PROBLEM REQUIREMENTS: Quote the lines of the data below verbatim, beginning at the line that contains "Share the second Khasarpani tweet" and ending at the last line, both included, and excluding pictures.

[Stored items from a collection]
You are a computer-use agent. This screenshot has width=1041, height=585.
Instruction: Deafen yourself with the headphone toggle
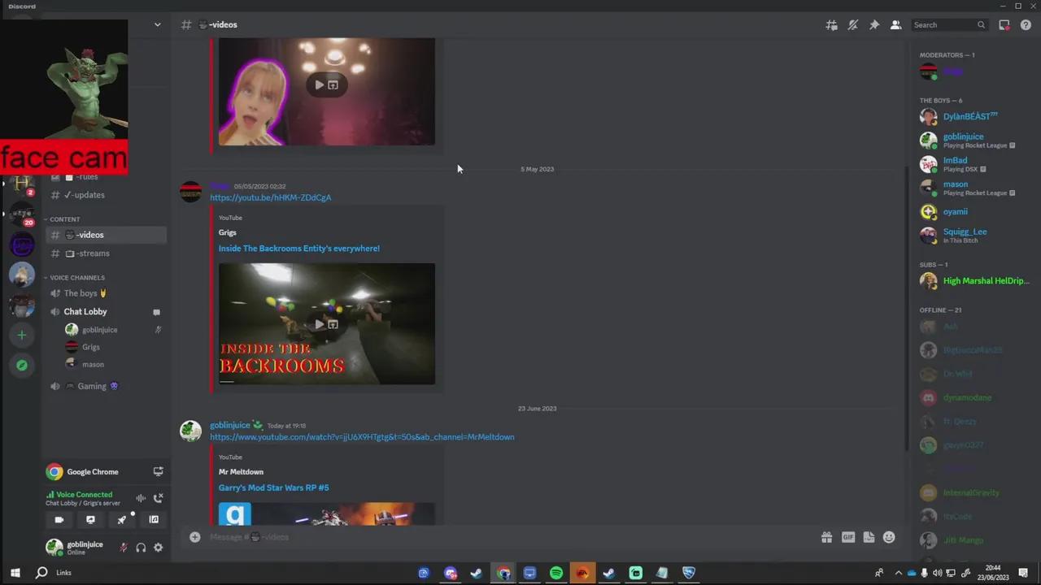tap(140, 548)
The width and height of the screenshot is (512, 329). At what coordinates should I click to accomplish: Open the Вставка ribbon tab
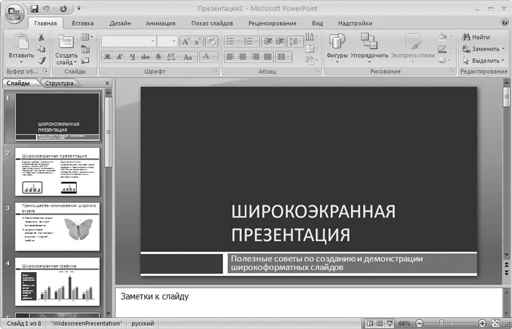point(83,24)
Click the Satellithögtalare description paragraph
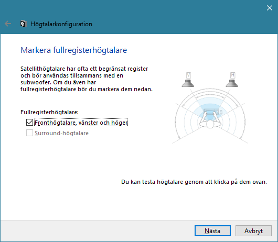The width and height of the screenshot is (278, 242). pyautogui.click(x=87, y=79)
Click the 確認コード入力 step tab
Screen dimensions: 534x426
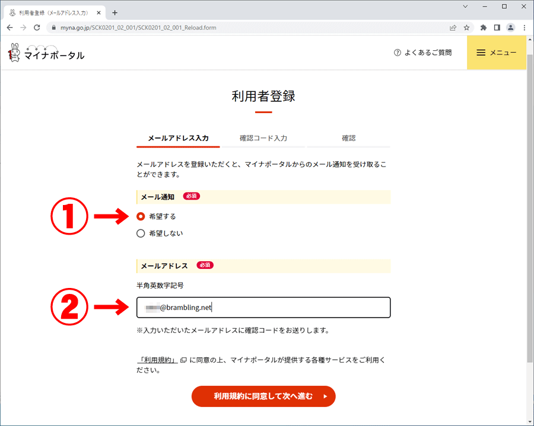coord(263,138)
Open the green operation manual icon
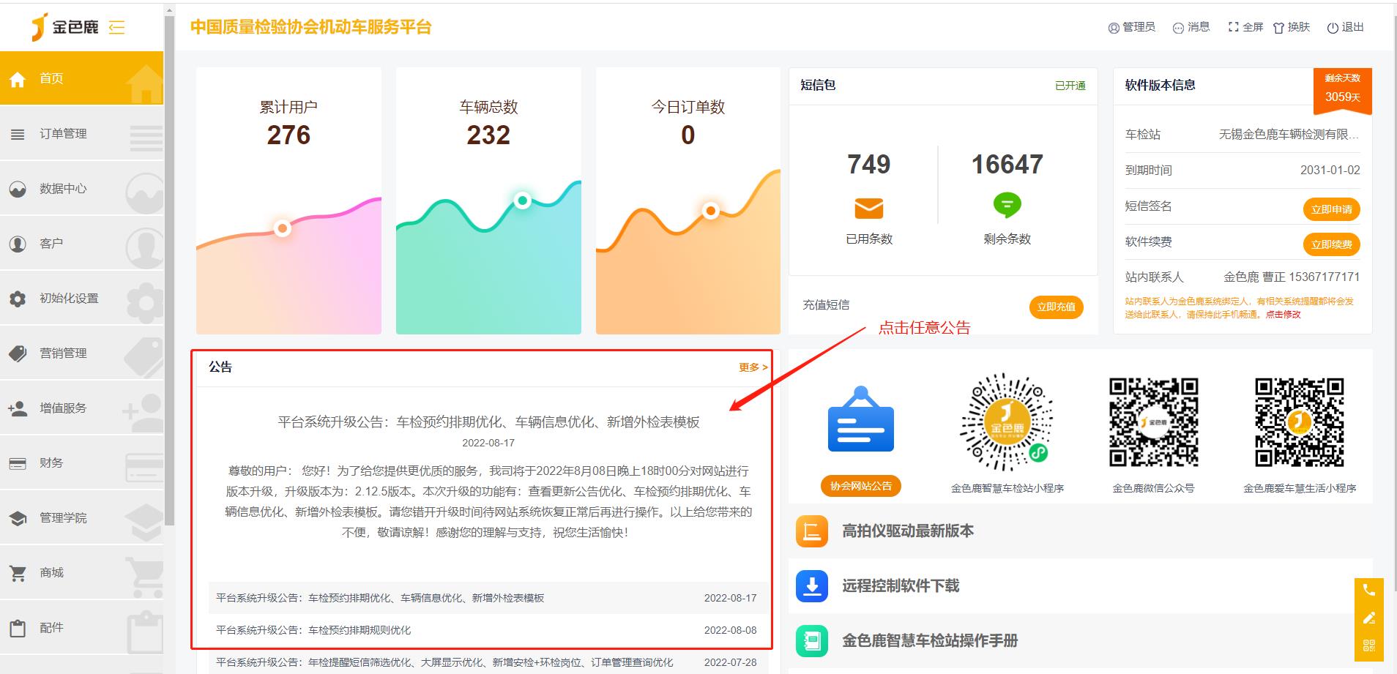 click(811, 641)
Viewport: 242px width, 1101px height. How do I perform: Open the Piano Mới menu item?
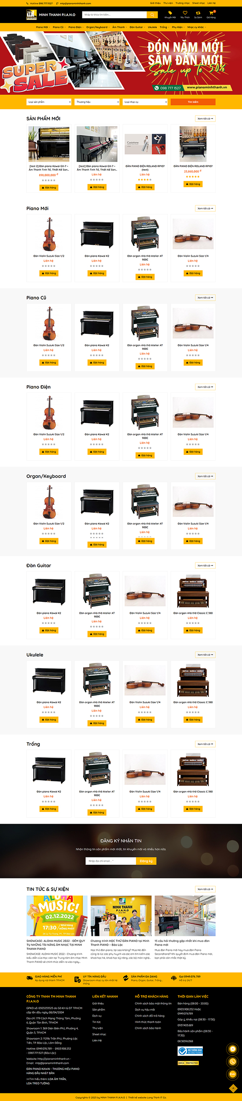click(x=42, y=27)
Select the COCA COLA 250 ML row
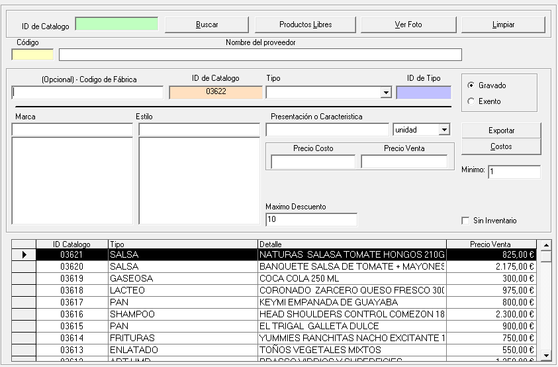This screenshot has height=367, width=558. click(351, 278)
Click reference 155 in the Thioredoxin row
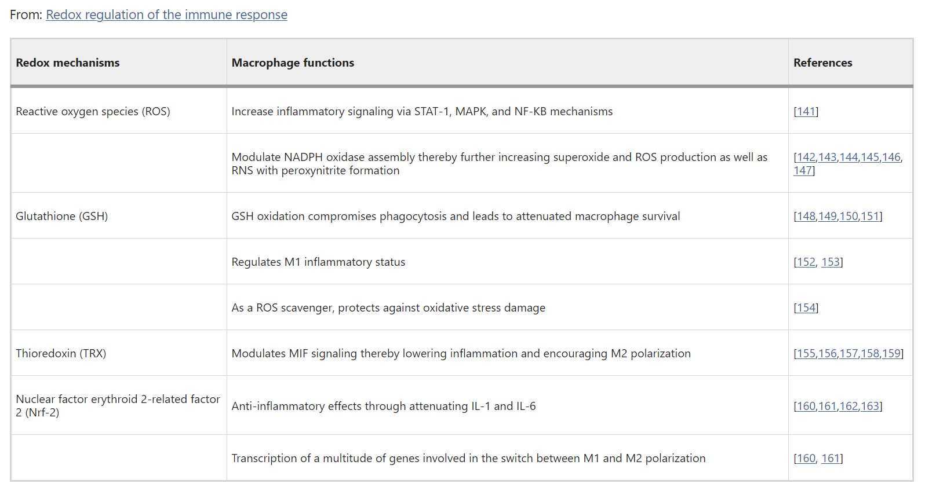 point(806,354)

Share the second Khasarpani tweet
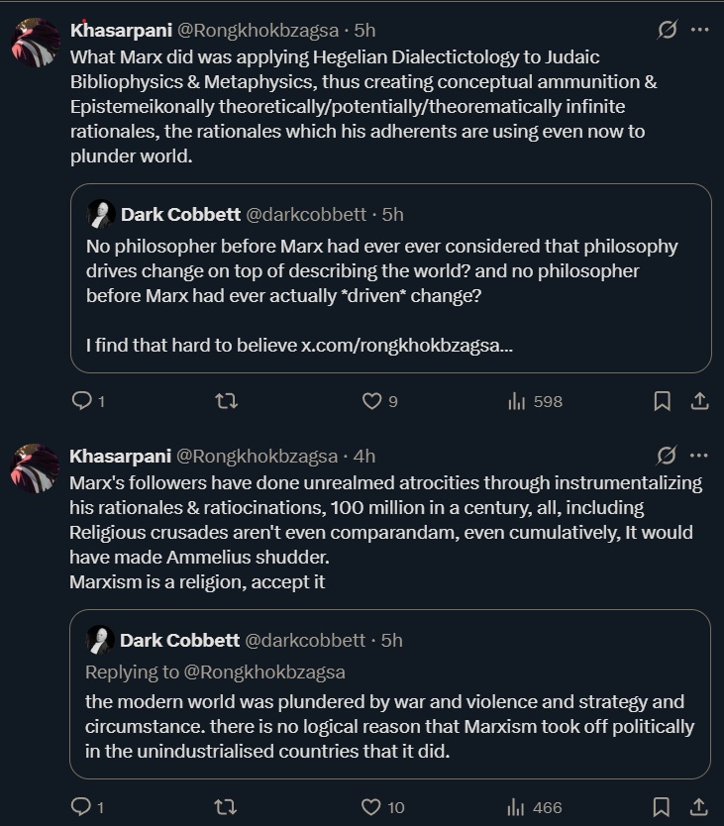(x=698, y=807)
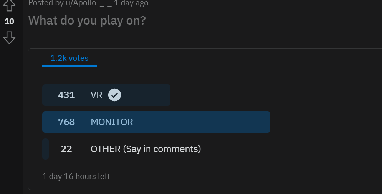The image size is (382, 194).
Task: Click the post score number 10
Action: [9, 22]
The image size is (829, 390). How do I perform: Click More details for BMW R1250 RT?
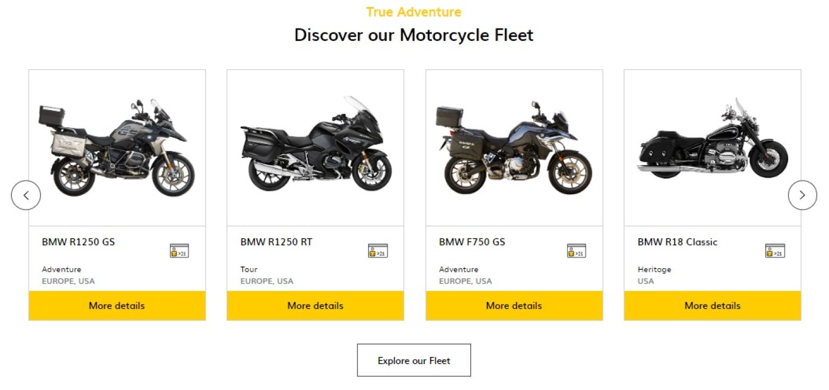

SOLVED PROBLEM:
Share the second Khasarpani tweet
(x=698, y=807)
The image size is (382, 194).
Task: Click the post score number 10
Action: [9, 22]
The image size is (829, 390). How do I perform: Click More details for BMW R1250 RT?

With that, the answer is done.